In July it was announced Glo had signed with Yo Gotti’s CMG, the powerhouse label boasting a stacked roster of acclaimed street rappers like Moneybagg Yo, EST Gee and 42 Dugg. Glo says she met with a number of major labels and all the deals sounded real, but the meeting with Gotti felt real. Gotti says the rawness of Glo’s voice and the number of songs she had ready is when he knew she had more to offer than just a single.
“Jay-Z said it best and I agree: We don’t sign songs, we sign artists,” Gotti intones. “In the history of this industry, whenever something new comes around and it sounds different, it feels different. And it even looks a little different —I think that’s what Glo is in this time of music right now.
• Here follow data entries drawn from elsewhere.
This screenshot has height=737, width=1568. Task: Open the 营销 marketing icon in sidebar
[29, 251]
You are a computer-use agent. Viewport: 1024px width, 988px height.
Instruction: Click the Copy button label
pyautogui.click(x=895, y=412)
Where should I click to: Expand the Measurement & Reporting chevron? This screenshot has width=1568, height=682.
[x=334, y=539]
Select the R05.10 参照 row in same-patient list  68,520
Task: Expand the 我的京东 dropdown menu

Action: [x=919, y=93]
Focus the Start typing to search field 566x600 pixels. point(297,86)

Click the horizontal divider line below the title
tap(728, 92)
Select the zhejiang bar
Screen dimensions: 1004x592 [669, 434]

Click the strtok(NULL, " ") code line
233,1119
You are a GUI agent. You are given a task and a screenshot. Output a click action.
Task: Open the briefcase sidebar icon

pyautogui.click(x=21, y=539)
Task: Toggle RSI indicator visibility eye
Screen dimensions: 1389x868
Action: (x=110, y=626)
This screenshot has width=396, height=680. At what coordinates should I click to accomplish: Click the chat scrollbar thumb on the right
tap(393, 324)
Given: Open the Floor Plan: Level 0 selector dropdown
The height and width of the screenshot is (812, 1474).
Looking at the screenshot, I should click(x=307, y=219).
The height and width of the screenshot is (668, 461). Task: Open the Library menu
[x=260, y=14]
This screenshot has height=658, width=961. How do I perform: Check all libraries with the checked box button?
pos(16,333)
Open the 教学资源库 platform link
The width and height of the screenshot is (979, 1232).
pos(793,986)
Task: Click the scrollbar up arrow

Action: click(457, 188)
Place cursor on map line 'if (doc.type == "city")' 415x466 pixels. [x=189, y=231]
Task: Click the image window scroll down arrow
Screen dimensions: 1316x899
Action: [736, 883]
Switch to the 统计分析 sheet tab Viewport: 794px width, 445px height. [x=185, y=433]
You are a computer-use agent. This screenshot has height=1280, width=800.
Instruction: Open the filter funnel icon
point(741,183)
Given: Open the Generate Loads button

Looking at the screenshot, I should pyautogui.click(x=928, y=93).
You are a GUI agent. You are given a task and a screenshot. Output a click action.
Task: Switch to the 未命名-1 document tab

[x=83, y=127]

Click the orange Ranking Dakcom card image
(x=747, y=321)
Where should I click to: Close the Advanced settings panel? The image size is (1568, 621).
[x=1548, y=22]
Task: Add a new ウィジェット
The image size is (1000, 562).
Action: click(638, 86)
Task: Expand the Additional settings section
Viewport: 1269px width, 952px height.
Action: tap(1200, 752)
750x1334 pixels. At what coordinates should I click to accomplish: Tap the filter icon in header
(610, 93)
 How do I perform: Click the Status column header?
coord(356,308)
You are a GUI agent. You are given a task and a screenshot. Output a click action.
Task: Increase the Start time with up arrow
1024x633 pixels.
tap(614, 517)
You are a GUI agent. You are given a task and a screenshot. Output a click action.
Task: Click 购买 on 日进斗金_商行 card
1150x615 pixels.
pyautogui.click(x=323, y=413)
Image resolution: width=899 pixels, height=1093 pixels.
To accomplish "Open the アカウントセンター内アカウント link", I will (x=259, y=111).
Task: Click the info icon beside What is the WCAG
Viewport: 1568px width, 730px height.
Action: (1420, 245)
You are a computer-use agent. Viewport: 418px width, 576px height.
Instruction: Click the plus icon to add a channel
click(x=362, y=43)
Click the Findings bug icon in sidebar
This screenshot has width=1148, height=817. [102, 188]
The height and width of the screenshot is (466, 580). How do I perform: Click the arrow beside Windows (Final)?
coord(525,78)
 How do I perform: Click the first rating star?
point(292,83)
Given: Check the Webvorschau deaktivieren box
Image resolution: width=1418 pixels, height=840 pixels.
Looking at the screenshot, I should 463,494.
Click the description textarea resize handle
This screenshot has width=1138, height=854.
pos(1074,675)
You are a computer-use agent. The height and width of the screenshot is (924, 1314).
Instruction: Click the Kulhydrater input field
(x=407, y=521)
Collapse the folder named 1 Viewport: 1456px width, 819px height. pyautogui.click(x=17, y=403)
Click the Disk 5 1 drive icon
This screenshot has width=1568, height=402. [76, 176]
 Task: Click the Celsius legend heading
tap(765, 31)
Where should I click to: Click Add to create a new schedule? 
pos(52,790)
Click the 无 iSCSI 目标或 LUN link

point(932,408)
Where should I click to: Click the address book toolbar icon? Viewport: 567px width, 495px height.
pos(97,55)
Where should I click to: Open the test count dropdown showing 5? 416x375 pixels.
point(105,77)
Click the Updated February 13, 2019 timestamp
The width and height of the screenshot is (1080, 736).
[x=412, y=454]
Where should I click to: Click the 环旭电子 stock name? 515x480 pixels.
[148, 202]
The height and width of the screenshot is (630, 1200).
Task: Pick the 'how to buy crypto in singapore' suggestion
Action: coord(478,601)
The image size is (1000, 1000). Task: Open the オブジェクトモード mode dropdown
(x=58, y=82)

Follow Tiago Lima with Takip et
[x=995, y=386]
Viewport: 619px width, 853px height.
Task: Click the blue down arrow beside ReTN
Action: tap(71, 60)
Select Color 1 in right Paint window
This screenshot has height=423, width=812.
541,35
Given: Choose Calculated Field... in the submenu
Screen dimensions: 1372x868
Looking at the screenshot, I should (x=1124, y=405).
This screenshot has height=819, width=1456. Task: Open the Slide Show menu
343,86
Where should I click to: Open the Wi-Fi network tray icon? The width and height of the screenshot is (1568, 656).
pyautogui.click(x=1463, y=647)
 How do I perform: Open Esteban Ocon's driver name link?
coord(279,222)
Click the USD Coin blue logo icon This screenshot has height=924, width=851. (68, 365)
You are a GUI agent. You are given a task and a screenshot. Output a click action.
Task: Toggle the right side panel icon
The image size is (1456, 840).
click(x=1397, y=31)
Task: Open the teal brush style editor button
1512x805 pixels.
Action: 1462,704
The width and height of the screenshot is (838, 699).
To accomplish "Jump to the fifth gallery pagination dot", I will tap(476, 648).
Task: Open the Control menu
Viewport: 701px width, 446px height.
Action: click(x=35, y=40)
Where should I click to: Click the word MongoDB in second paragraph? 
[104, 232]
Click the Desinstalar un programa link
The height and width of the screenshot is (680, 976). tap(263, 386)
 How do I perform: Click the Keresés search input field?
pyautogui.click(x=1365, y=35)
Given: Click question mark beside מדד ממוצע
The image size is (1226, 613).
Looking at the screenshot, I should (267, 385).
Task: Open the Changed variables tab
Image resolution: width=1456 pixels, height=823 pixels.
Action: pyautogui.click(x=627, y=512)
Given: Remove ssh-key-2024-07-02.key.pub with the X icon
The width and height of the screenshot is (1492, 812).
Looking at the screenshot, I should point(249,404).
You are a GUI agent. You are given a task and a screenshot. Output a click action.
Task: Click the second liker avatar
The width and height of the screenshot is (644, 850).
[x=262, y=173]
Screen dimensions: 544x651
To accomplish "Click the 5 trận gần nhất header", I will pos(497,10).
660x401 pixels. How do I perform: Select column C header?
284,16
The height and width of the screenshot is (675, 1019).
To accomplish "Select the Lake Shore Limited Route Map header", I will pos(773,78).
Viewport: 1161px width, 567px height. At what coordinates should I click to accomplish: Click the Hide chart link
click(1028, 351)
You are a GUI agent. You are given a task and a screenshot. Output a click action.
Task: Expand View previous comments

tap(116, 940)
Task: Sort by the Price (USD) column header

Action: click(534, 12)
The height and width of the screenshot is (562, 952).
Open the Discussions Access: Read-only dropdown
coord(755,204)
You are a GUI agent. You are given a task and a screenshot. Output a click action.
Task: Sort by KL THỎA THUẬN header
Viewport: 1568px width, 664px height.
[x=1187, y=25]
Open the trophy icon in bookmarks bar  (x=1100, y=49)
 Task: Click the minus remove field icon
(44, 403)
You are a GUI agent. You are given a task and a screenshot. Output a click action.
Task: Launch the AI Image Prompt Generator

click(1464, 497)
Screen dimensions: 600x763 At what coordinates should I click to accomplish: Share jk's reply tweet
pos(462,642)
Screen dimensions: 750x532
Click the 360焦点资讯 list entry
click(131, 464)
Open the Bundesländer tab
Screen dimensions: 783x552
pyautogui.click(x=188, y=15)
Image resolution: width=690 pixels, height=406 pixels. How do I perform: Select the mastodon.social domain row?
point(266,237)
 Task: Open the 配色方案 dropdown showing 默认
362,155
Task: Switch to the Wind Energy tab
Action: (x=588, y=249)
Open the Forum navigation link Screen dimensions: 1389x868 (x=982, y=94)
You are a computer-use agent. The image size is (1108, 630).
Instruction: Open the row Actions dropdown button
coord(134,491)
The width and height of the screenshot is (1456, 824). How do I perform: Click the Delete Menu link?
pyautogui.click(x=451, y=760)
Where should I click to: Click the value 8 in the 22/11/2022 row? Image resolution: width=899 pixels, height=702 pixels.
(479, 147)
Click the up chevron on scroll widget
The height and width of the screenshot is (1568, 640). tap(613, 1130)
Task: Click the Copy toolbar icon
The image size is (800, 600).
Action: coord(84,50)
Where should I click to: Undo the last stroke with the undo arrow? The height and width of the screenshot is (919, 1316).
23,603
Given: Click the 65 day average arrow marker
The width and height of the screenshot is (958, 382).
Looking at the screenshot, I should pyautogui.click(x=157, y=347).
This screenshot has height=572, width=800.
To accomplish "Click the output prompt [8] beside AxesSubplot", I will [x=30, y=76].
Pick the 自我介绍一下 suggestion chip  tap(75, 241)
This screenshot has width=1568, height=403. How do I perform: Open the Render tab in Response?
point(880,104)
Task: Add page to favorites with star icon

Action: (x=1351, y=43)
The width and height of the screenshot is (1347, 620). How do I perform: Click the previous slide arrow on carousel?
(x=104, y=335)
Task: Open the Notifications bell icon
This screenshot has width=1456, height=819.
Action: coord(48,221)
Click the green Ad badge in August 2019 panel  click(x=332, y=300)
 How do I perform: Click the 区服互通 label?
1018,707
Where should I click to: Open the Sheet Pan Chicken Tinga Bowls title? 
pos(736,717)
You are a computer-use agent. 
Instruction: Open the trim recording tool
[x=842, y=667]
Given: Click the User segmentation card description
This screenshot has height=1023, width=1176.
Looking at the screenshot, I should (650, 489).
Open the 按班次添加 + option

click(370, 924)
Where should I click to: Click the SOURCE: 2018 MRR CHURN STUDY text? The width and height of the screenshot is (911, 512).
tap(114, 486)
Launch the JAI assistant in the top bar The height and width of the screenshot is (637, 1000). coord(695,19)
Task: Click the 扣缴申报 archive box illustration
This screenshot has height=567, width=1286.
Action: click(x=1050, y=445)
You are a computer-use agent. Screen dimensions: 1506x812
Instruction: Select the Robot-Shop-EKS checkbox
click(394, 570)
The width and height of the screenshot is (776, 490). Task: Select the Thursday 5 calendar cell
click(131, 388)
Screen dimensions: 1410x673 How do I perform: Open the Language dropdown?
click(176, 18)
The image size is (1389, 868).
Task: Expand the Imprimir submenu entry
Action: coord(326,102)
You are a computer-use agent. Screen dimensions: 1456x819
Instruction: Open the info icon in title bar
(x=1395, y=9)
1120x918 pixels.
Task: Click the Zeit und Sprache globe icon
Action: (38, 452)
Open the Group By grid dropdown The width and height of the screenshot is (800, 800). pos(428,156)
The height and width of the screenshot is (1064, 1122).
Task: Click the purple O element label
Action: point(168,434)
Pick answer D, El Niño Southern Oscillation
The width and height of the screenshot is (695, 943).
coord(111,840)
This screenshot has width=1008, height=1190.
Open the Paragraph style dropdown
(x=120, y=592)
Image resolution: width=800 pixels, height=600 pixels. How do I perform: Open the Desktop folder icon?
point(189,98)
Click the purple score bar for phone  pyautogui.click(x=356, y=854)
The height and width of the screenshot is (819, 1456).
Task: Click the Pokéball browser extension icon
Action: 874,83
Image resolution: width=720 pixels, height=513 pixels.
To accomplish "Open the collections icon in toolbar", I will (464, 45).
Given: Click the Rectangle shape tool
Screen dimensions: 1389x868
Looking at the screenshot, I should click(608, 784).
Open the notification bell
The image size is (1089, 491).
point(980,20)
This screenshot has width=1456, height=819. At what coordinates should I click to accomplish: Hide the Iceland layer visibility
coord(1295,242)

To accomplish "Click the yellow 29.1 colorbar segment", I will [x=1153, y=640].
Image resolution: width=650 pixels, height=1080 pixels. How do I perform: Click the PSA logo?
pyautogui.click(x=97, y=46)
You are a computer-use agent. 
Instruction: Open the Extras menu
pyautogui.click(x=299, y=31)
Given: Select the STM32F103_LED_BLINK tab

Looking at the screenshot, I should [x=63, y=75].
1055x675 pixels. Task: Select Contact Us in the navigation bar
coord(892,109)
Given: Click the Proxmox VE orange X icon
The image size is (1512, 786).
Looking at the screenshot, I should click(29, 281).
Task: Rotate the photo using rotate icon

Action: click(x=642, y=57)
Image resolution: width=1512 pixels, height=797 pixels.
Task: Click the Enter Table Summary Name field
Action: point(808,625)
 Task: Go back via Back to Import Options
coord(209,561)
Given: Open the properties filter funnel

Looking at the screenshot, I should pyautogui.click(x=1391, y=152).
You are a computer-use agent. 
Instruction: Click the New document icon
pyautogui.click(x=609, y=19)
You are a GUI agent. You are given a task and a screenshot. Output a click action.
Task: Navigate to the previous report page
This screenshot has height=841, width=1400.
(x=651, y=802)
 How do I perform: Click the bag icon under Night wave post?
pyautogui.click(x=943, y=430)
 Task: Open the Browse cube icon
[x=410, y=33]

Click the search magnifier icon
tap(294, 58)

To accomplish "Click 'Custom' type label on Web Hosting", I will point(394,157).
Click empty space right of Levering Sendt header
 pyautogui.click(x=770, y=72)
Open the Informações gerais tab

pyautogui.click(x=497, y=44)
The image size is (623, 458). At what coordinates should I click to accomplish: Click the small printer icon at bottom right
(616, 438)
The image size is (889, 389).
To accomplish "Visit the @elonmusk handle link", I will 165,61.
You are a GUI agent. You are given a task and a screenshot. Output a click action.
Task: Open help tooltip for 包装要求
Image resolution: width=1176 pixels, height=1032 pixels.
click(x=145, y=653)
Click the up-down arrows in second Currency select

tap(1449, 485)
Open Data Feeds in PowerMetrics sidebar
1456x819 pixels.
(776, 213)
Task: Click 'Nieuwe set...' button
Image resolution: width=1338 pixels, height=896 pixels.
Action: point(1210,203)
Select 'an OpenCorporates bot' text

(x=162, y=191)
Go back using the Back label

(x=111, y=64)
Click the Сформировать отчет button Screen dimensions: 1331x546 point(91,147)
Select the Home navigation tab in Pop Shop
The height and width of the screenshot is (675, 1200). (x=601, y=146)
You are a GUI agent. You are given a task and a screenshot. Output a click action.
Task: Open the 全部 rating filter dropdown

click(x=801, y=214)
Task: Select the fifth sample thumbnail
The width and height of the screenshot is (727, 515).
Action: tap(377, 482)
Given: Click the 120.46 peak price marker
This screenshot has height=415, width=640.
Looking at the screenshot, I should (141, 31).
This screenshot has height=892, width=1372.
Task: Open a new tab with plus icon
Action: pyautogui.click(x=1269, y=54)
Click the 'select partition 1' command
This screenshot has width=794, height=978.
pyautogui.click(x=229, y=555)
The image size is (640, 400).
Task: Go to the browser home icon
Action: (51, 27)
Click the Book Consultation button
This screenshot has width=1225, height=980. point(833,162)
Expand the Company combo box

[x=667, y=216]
And I think we needed something refreshing.”
What sets GloRilla apart from the newest wave of women rappers is her deep and textured drawl, which draws in listeners from all identities. “FNF” may come from the perspective of a woman, but videos on social media show men rapping along just as aggressively hard as women are. Her rapping voice is abundantly deeper than her speaking one—that’s the main part of her appeal—but it’s something she only started embracing as her rapping improved.
“I had a softer voice when I first started rapping,” she said. “I tried to sound like a girl rapper. But when I would rap something in my soft voice then rap in my deep voice, people always preferred that, so I was like I’m just going to rap the whole song in my deep voice.”
While some will argue the depth of Glo’s voice doesn’t make her a “pussy rap” contender, Glo disagrees, saying her main focus when crafting a song is ensuring that its topic aligns with reality.
“I feel like you should rap about whatever you want to rap about,” she says. “If it’s about my coochie, if it’s about these niggas, if it’s about my friends, if it’s about being rich, being broke. I rap about stuff people can relate to, no matter what the topic is.”
Amidst all the success, GloRilla is still hungry to prove she’ll be here for a good long time. Unwilling to rely on the popularity of two hits, Glo says Anyways, Life’s Great is a gift to her fans and a message to naysayers: She’s just getting started.
“They’re gonna know I’m here to stay when they hear it.”